@SlowPath renaming discussion
Christian Humer
christian.humer at gmail.com
Fri Sep 26 14:11:16 UTC 2014
Hi Folks,
I've heard from a few people (including myself) that the @SlowPath
annotation naming might be misleading. That is why I want to raise a
discussion on this list, which will hopefully lead to a good permanent
decision for a new name.
I would suggest these names:
@Boundary
@TruffleBoundary
@PartialEvaluationBoundary (or @PEBoundary)

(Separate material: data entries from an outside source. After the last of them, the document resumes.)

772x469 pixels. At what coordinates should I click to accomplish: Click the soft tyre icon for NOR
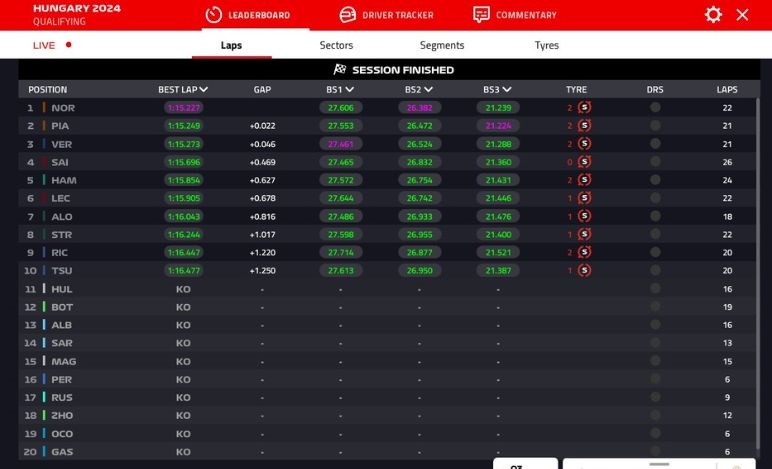point(584,108)
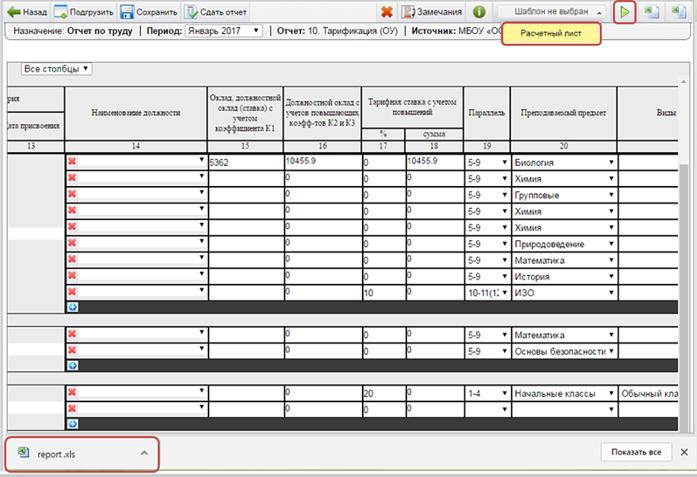Open the Шаблон не выбран template menu
The height and width of the screenshot is (477, 697).
click(x=552, y=12)
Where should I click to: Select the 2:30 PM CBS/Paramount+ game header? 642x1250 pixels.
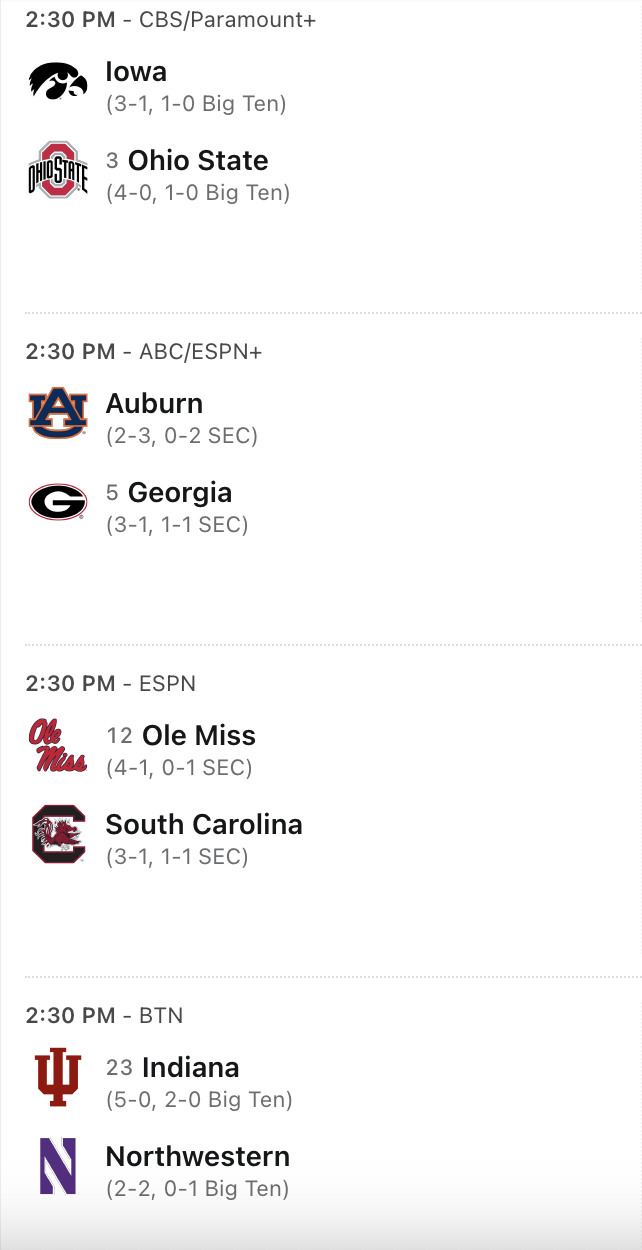click(x=171, y=19)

Please add more suggestions and vote for whatever you think is best.
---
Here are some additional thoughts regarding the old name:
The @SlowPath annotation marks the border for the Truffle partial
evaluator. So methods marked with @SlowPath are not partially evaluated and
treated as if they would be normal Java methods.
Here is an example:
@SlowPath
String stringConcat(String s1, String s2) {
return new StringBuilder(s1).append(s2).toString();
}
If there would be no @SlowPath annotation on this method then the partial
evaluator would just inline through the constructor and the append method.
This will produce too much code and is not desirable. Another issue is that
the implementation of append is not under the control of the guest language
implementation and might contain e.g. recursions which will make the
partial evaluator fail.
Virtual objects like VirtualFrame instances must not be passed to @SlowPath
annotated methods because they leave the scope of the partial evaluator.
Such cases are considered Truffle compilation errors.
To summarize:
* @SlowPath should be applied on every call to a method that is not under
the control of the guest language implementation.
* @SlowPath should be applied on guest language methods that are very big
and might produce too much code.
* Virtual objects must not be passed to @SlowPath annotated methods.
These are arguments against using "SlowPath" as name:
* Its name does not explain the semantics in any way
* @SlowPath might also be used for "fast path" code.
* The use of @SlowPath does not imply slow execution.